課長がとっとと婚約でも結婚でもして、子供の二、三人も作ってたらこんなことにはならなかったかもしれないのに……。
その時、私は突然真っ白なまぶしい光に包まれました。
そして光が消えるとそこには⎯⎯
「あれ? 陰険腹黒メガネ…………あっ!」
眉間に深いしわを刻んだ課長が立っていたのです。
そして我に帰る前に、私はあっという間に課長の腕の中に捕獲されていました。
「えっ! 課長っ? 何で? えっ、魂返し? 大魔法じゃないですか!?」
魂返しとは、悪魔に憑依された人間から悪魔の魂を追い出し、元の体に戻す儀式魔法です。
どうやら今回は私だけがむこうに行っていたのではなく、二人の意識が世界を越えて入れ替わっていたらしいのです。
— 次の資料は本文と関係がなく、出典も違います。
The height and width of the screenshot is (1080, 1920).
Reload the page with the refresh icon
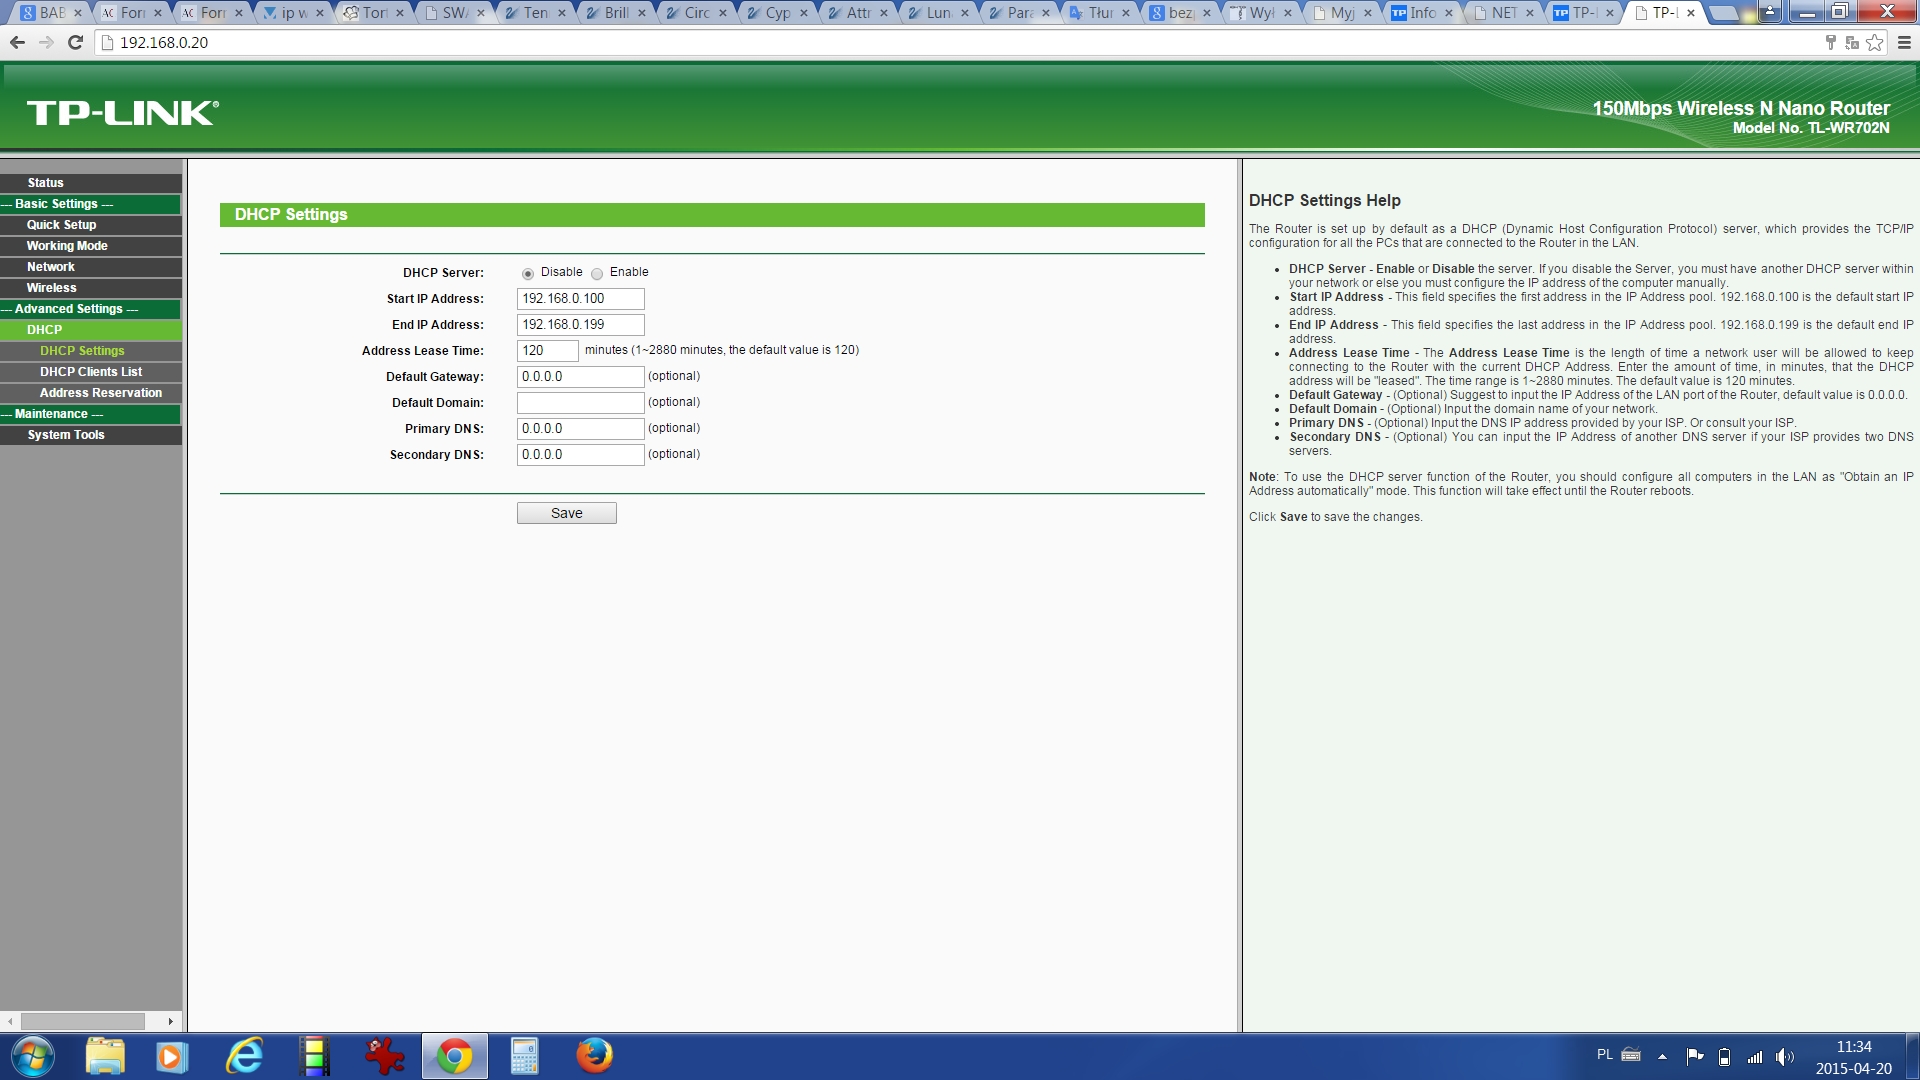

そして前代未聞の事件を解決するために私の体に魂返しをかけたところ、私の体の中にいた魂は元の体に戻り、スコーンと弾き出された私の魂は無事に元の私の体に戻ってこられた……というわけです。
なんだか、そんなゲームがあったような……。
⎯⎯うわぁ。それって賭けの部分がかなり大きかったんじゃない?
私、ものすごーく運が良かったんじゃないかな?
「課長、私なんかのためにそこまでしてくださってありがとうございます。
なんとお礼を言えば良いか。
新しい治療法とか新しい薬とか情報がたっくさん有るんですよ!
忘れないうちに報告書にまとめないとっ!」
えっ? 動くな?
いやいや課長⎯⎯どうしたんですか?
大丈夫ですか?
具合でも悪いんですか?
違う? 疲れが出たのかな?
新しい薬飲んでみますか?
“すたみなどりんく”っていうんですけど。
いらない?
あっ、まさか魂返しで魔力を使い過ぎちゃったんですか?
違う?
魔石を使ったから大丈夫?
えっ、魔石?
……それってお値段いくらぐらいのですか?
えっ……私、一生かかっても返せないんじゃ?
えっ、陛下からのプレゼント!?
返さなくていい?
本当ですか?
信じますよ。信じちゃいますからねっ!
ところで課長、いつまで抱っこしてるんですか? 私は子供じゃないんですよ。
違います!
小さいんじゃありません。
幼い頃に栄養が足りてないと成長が遅れることがあるって師匠が言ってました。
いいですか? 成長が遅れてるんです!
私はこれから大きくなるんです!
食堂のおじさん達が作った栄養たっぷりの食事を食べてるんですから。
今に課長より大きくなって上から見下ろしてあげますからね!!
王国を混乱させた、とある男の暴走による中央魔法局の機能停止事件はこうして解決した。
その後、錬金課の小柄な魔女さんは、ふと何か大事なことを忘れているような気がしたが、日々の仕事に追われ、思い出すことなく忘れてしまったのであった。
まぁ、こちらの世界にはとくに影響の無い事柄ではあったのだが……ね。